#### [What is being asked]
Starting from the first line below, count every line holding the word "will", then state the total alone.

[Collected data entries]
——————

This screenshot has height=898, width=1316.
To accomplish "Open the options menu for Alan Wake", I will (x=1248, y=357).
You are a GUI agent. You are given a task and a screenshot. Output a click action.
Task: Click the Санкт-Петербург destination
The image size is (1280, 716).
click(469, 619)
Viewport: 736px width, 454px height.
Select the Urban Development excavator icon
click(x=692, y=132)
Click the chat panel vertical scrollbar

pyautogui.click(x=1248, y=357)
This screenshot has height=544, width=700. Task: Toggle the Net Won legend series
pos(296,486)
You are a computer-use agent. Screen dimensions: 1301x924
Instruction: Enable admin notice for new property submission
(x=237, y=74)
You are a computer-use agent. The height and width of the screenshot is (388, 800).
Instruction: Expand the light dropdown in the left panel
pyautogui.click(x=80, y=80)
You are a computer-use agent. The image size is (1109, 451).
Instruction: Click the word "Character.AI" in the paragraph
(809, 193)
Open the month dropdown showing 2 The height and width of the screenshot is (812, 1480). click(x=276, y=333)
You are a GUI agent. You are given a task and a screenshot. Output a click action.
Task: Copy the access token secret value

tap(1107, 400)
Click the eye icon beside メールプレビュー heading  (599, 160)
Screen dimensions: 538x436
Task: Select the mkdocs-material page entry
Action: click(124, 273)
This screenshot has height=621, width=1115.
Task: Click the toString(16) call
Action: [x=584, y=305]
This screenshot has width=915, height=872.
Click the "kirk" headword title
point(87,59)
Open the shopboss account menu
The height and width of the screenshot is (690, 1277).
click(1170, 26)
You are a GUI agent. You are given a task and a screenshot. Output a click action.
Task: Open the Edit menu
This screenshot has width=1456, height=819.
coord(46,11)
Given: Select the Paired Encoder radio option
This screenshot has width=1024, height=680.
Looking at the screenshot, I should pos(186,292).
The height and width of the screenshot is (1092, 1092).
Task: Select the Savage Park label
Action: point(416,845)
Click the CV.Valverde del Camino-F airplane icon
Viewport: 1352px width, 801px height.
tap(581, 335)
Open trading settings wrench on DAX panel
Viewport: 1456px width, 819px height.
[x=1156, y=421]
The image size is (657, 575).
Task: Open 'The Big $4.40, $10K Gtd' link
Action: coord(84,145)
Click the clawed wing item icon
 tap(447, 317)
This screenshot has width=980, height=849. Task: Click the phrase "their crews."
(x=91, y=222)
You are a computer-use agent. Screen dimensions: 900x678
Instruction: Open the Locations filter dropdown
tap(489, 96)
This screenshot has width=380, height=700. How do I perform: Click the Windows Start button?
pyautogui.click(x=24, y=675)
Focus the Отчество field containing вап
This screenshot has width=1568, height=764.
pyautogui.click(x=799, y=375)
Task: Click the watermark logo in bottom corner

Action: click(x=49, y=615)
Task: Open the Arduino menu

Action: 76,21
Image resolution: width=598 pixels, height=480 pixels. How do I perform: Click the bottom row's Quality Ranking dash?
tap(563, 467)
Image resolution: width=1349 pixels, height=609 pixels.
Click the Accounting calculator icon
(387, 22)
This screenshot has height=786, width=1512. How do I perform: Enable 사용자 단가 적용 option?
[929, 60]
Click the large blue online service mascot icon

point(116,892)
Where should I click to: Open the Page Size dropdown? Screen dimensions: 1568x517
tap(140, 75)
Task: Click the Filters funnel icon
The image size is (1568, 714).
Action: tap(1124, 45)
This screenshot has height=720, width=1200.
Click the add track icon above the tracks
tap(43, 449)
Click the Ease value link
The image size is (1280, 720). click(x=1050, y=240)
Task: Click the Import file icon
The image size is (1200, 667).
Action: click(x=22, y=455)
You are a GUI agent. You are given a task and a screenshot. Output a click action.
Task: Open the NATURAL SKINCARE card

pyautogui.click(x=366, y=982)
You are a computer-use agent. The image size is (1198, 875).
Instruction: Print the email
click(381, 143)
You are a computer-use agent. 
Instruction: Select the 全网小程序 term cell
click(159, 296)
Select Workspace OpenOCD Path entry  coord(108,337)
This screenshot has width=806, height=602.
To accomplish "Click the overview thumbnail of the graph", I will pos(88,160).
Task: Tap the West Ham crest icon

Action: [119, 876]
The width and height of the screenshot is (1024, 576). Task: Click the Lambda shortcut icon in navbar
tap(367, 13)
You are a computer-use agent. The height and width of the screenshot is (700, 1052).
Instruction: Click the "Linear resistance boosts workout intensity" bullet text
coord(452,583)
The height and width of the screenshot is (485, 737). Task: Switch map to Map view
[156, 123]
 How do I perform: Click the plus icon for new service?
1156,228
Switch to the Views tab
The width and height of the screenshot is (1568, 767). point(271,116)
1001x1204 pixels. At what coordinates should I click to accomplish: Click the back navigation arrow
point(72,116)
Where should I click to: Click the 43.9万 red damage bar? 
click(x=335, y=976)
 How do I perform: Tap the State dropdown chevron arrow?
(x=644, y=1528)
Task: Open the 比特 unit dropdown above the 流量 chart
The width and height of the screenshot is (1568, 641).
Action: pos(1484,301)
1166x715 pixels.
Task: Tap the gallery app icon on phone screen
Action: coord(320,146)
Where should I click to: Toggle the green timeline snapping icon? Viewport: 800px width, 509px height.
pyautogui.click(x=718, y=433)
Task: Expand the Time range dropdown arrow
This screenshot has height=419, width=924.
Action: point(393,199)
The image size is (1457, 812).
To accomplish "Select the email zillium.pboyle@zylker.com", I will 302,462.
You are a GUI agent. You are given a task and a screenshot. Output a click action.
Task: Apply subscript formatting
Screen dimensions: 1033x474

——————

#### [Exercise answer]
3